Os interessados em intercâmbio poderão visitar a Feira Study in Korea, operante das 10h às 16h nos dois dias. Universidades como Kyungbok, Kyungdong, Silla e Sun Moon apresentarão propostas acadêmicas, enquanto o Centro de Educação Coreana em São Paulo oferecerá orientações sobre bolsas e vistos. A mesma pesquisa Serasa aponta que 41 % dos entrevistados iniciaram o estudo do idioma coreano nos últimos 24 meses, estatística que sustenta a presença das instituições no evento.
Imagem: Divulgação
Hallyu no Brasil: números, cronologia e projeções
A popularidade da cultura coreana no país se intensificou a partir de 2012, com o sucesso de “Gangnam Style”. De lá para cá, o crescimento médio anual de buscas por termos relacionados ao K-pop no Google Brasil chegou a 16 %, conforme relatório interno da empresa. Em 2026, o estudo do Serasa Experian registrou que 76 % dos brasileiros manifestam interesse por conteúdos coreanos, índice que ultrapassa o nível de penetração em mercados como México (68 %) e Espanha (61 %).
O Festival da Cultura Coreana acompanha essa curva de adoção. Lançado em 2008 com público de 5 mil pessoas, o evento multiplicou sua audiência em ritmo composto de 25 % ao ano. A escolha do bairro Bom Retiro não é casual: a região abriga 30 % dos 50 mil residentes de origem coreana no estado, segundo a Secretaria Municipal de Direitos Humanos e Cidadania. A proximidade da estação Tiradentes da Linha 1-Azul do Metrô facilita o acesso, oferecendo capacidade de transporte estimada em 20 mil passageiros por hora em cada sentido.
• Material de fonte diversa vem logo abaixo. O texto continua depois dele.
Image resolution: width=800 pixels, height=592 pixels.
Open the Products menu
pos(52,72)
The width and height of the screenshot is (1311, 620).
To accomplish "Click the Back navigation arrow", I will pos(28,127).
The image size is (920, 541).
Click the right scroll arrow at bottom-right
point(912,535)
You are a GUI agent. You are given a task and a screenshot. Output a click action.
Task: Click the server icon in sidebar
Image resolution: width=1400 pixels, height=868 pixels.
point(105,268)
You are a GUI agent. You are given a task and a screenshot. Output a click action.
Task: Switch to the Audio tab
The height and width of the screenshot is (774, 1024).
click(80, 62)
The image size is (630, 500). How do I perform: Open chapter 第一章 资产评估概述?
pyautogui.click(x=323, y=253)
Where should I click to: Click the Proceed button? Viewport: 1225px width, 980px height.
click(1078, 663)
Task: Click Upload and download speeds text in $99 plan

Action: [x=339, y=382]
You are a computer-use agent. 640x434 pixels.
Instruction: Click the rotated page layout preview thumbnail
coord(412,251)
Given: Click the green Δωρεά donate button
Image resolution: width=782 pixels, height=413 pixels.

Para 2026, a organização mantém um plano de contingência em parceria com a Guarda Civil Metropolitana e o Comando de Policiamento de Área 1, prevendo efetivo de 350 agentes e pontos de evacuação sinalizados a cada 100 metros. A Secretaria Municipal da Saúde instalará três postos médicos avançados com suporte de ambulâncias de UTI móvel, refletindo protocolos adotados em grandes eventos como a Virada Cultural.
Conclusão técnica
Com estrutura gratuita, agenda multidisciplinar e apoio logístico consolidado, a 19ª edição do Festival da Cultura Coreana reforça a estratégia de difusão da Hallyu no Brasil. A estimativa de 100 mil visitantes coloca o encontro entre os maiores festivais culturais de imigrantes na América do Sul. Após os shows em São Paulo, Gaho inicia a “Gaho to Mars Brazil Tour”, ampliando a exposição do K-pop em mercados regionais. Para 2027, a Associação Brasileira dos Coreanos já analisa expandir a programação para três dias e incluir parcerias com plataformas de streaming locais, mantendo o foco em acessibilidade e crescimento sustentável.